Versteckte Talente bei Gefangenen
In den letzten Jahren gab es Konzerte mit Leuten von draußen und vor anderen Gefangenen in der JVA-Kirche. Hamdi* beispielsweise lernte im Knast Klavier spielen. Er spielt nach Gehör, weil er keine einzige Note lesen kann. Oder da ist Daniel*, ein junger Russlanddeutscher. “Als Kind habe ich Geigenunterricht bekommen. Dann kamen die Drogen dazwischen.” Jetzt erinnert er sich wieder und spielt in der JVA Kirche stolz mit seiner Geige. Diese bekam er von seinen Eltern. Es wurde ihm genehmigt, dass ihm die Geige in der Anstaltskirche zur Verfügung steht.

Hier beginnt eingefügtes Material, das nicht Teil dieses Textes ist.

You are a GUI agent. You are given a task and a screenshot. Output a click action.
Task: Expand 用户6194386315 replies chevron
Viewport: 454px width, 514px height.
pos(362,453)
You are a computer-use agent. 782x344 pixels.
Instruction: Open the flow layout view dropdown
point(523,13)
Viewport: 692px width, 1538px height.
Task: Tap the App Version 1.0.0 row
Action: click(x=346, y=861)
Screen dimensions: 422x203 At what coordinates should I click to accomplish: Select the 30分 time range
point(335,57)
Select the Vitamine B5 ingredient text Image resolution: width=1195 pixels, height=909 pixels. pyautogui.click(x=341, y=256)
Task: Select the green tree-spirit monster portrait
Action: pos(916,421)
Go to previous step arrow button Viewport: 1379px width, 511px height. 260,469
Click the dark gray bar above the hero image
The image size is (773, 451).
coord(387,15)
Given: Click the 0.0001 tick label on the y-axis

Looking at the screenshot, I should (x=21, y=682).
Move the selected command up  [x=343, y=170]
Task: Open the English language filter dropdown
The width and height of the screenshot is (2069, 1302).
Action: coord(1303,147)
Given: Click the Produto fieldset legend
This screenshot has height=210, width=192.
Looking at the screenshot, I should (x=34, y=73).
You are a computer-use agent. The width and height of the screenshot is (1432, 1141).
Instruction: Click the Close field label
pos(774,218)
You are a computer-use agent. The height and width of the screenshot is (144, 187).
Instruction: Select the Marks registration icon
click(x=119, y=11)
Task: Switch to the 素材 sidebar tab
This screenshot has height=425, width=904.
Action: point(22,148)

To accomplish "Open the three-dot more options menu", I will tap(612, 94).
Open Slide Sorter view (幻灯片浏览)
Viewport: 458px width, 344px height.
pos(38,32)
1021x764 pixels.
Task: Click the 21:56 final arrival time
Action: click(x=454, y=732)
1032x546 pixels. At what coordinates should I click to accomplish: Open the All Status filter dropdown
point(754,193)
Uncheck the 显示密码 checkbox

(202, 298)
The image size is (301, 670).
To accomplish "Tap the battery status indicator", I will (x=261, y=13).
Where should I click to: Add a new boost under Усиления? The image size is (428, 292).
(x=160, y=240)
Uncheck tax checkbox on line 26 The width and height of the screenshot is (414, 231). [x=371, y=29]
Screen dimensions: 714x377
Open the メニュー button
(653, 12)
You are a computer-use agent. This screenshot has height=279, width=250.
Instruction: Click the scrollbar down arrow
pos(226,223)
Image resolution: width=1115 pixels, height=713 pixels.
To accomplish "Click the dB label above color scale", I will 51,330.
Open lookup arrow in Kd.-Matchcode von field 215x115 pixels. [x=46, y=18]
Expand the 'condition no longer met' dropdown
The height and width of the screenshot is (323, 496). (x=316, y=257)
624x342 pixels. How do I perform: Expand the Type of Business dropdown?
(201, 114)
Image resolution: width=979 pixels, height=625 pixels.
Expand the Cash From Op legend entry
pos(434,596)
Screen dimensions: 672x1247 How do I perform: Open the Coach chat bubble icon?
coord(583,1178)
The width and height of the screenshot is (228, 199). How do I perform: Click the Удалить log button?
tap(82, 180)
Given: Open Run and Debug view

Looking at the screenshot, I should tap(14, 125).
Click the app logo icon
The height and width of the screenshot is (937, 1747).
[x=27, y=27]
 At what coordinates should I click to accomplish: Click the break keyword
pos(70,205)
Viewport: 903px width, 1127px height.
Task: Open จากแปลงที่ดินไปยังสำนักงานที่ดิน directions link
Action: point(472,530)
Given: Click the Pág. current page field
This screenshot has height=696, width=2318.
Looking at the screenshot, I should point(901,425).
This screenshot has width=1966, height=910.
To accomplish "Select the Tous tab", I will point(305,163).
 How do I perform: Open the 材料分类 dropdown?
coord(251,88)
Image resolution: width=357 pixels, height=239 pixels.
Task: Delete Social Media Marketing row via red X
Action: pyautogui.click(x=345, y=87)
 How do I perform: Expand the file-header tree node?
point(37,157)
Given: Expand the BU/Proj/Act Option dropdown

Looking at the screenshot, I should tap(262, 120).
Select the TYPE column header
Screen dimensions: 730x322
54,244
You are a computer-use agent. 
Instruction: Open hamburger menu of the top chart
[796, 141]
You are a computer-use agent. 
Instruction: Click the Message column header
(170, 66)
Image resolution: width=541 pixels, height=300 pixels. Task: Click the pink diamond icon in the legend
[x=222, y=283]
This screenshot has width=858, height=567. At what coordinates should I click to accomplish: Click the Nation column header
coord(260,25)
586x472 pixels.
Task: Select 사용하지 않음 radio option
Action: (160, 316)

Eigens für das Pressegespräch schrieb Kamaal* – ein 17 jähriger Teilnehmer mit syrischen Wurzeln – ein Grußwort. “Durch die Musikband können wir uns mitteilen mit anderen Menschen. Es ist wie eine Therapie für die Seele. Wir kommen raus aus unserer alltäglichen Routine in eine Welt, in der wir entspannen und uns frei fühlen können”, führt der junge Gefangene in seinem handschriftlichen Text aus. “Natürlich bedanken wir uns bei Herrn King und den Musiklehrern Adriana, Roland und Michael. Durch sie haben wir es geschafft, Anerkennung zu erhalten.”
* Namen geändert
→ Artikel Herforder Kreisblatt
Der VdM ist einer von 30 bundesweit agierenden Verbänden und Initiativen, die einen Zuschlag des Bundesministeriums für Bildung und Forschung (BMBF) für das Förderprogramm „Kultur macht stark. Bündnisse für Bildung (MusikLeben)“ erhalten haben. Der VdM verfolgt das Ziel, dass sich lokale Bündnisse für Bildung konstituieren und zielgruppenorientierte musikalische Bildungsmaßnahmen vor Ort durchführen. Die Maßnahmen sollen bildungsbenachteiligte Kinder und Jugendliche zwischen drei und 18 Jahren bei deren Stärkenentwicklung unterstützen, so dass diese eine größere Eigenständigkeit, mehr Teamfähigkeit und insgesamt bessere Bildungschancen entwickeln. Mit einem Kooperationsvertrag unterstützt das Bonifatiuswerk Paderborn ebenfalls das Projekt “Musikband” mit der Förderung des Gitarrenkurses.